The Rev. William H. Joyner, Jr.
When I was in the deacon formation program in the Diocese of New York, we had a great teacher in clinical pastoral training, a Dutch Reformed minister and hospital chaplain. In one class he asked all of us who our favorite Bible character was. For some reason I immediately answered “Peter.” (I probably should have said Paul, who was sometimes described as arrogant and always described as bald, terms that have also been applied to me, but I’m not such a Paul fan.) Then he gave for each of us an analysis of our personal and theological inclinations based on the selection of our character, which I have long since forgotten.
What has happened to Peter since last week? In last week’s gospel was Simon Peter’s famous confession to Jesus: “You are the Christ, the Son of the living God!” After this, Jesus says “You are Peter, and on this rock I will build my church.” But this week, when Jesus tells the disciples that he must go to Jerusalem and suffer, and be killed, and on the third day be raised, Peter says, “This shall never happen to you!” And Jesus says, “Get behind me, Satan!” and calls Peter a hindrance – a stumbling block – because he is “not on the side of God, but of men.”
Now this is similar to the Jesus’ rebuke of Satan at the temptation in the wilderness. In both cases someone is trying to divert Jesus from his mission: the devil out of malice, and Peter out of, well, we might say, out of ignorance, but maybe rather out of his humanness. Peter seems the most human of the disciples, and maybe that’s why I identified him as my favorite character – because he’s like us. He breaks down and weeps, he gets angry, he argues with Jesus all the time – about the coming passion, about washing feet – he acts and speaks before he thinks, he follows Jesus faithfully and then gets sidetracked, he even cuts off peoples’ ears at the arrest of Jesus – aren’t we a lot like that?
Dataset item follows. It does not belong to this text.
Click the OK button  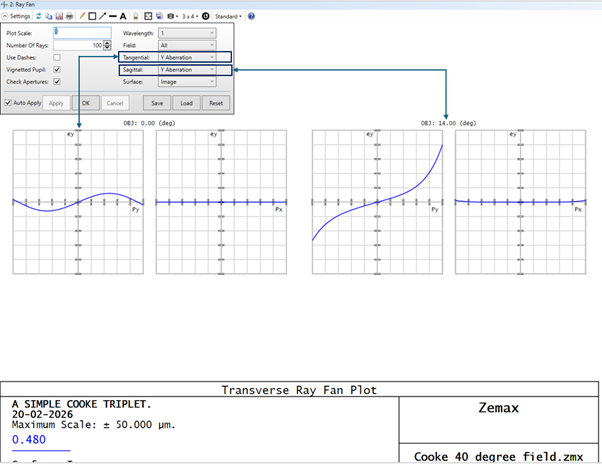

He is like us – or we’re like him. He’s human. He had what most of us have, a secular job – he was a fisherman – not a Pharisee like Paul. Like us, he was human. He tries to walk on water and then starts to sink. He proclaims Jesus as the Messiah and then rebukes him. He is promised the keys of the kingdom by Jesus and then is called Satan, both in the same chapter of Matthew’s gospel. He gets it wrong at the transfiguration when he sees Jesus, Moses, and Elijah as equals. He says he would lay down his life for Jesus and then denies him three times. He ran to the tomb but was afraid to go in first.
But though Peter has these failings, this unevenness about his life (as we all do), he was not a failure. These parts of Peter’s story may be in scripture so that we see that even with these weaknesses, God’s grace made him the leader of the church, as it spread in Jerusalem, Judea and Samaria, and then to Antioch, and to Rome, where he died a martyr's death, crucified upside down. Peter, though he can get things wrong, does not give up. Like Peter, we all have our failings. We fail to understand God’s purpose, fail to see that gaining the whole world may make us lose our own souls. We do take up our cross, and follow Jesus, as Peter did, but we don’t do it all the time –we lay down our cross and follow our own desires. We venture boldly, like Peter did, into the water, and then sink and cry for help. We proclaim Jesus as Lord, and then deny him in word or deed. And we are a stumbling block, a hindrance, to Jesus, and to each other, and to the church, and to the spread of the gospel.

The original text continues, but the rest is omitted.